I used to be that guy who fell down at least eighty-percent of the time. Now I feel like I'm him ten-percent of the time. I get little fluttery glimpses, after mile one, where it feels playful. A few strides after mile four, or an unexpected tingling in my legs when I see a big hill. I need to get that back.
So I'm pushing through an even tougher wall, and putting on my shoes to head out for a two mile run. If I can cover two miles each day, maybe add an extra mile on a day where the weather is nice, maybe I can help build this back into my life. This is going to be a balancing act, for sure. Too many days on, I'll burn out. Too many easy, lazy days, I'll spiral into depression. I need to watch what I eat more carefully, too. Food can have a profound effect on my habits.

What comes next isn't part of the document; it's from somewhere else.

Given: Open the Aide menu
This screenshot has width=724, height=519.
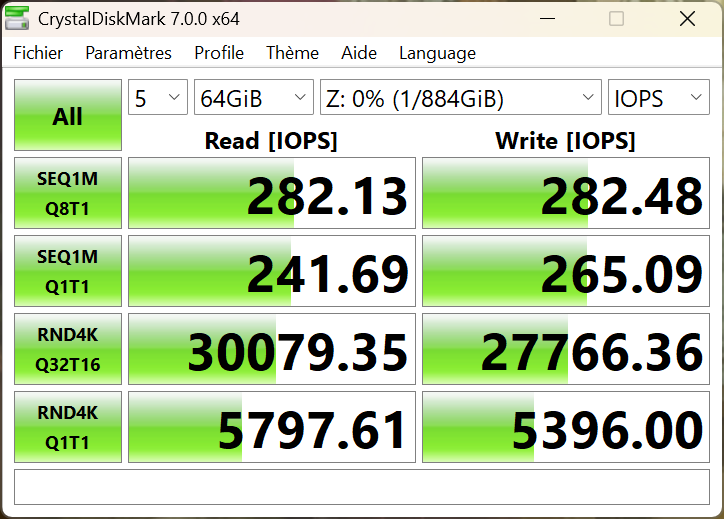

I feel excited, and also a little scared, that I got into the New York City Marathon for this year. It is always around my birthday in early November, and this year I'll be running it when I am thirty-two years of age. I'm hoping the motivation I'm feeling for it keeps me moving. I'm reading (and listening) to Meb Keflezighi's book Meb for Mortals to try and keep that going. I'm also planning to re-read Amby Burfoot's Big Book of Running. That book helped stoke my original enthusiasm for endurance running, so I'm hopeful about using nostalgia to rekindle that fire.

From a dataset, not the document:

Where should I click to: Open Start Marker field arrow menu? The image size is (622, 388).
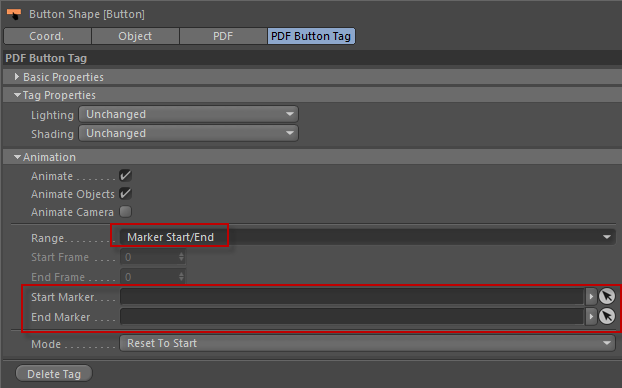[591, 296]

Heading out the door, I start out easy, because I know there are miles to cover, and this is about base building. There's some hills to climb, some slight variations in the terrain that make things interesting, but otherwise this run will be mostly unremarkable. For a time, a couple of years ago, I viewed my feet as a completely acceptable method of transport. I'd drop the car off in the shop, run home, run back to the shop. It was a neat experience -- a novelty to me, more than anything else. I kind of wish I could do that now, but with other people to transport it seems less realistic.
Looping back around, and now I'm running on the shoulder of a highway. I mean it's basically a highway. It is a two lane thoroughfare with a shoulder, where the speed limit is forty-five but everyone does sixty. I'm not particularly scared of these cars, everyone stays in their space, and the area off the shoulder is heavily wooded so it allots me plenty of extra room. This is the kind of place where I could turn down a side street, and happen across all manner of wildlife in the early morning hours. Deer, rabbits, my favorite opossums.

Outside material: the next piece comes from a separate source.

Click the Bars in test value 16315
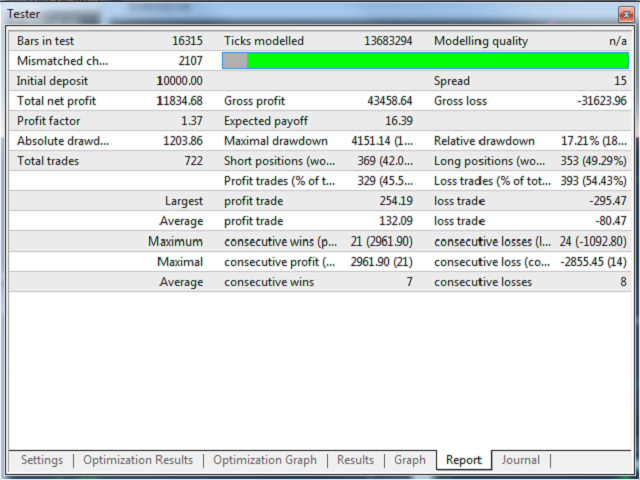Viewport: 640px width, 480px height. point(187,41)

I have a spectrum in my head for how proficient one is at running. Somewhere in the middle, if you're like me, you're chugging through the miles at an easy pace, and you're doing it to better yourself, or because you like being outside, or because it fills some time. That's how I see the opossum. On the other end you have unicorns. Unicorns are graceful, they're efficient, they're quick. They're the mascot of the Boston Athletic Association and therefore the Boston Marathon. I'm not a Unicorn, not at this stage of my life, anyway. I'm an opossum, and I'm fine with that. You never know what the future will hold, though. Maybe someday I'll feel differently about doing all the really hard work to run a faster marathon.
For today, I'm happy to cover my two miles and be home. Slowly building myself back up to where I was.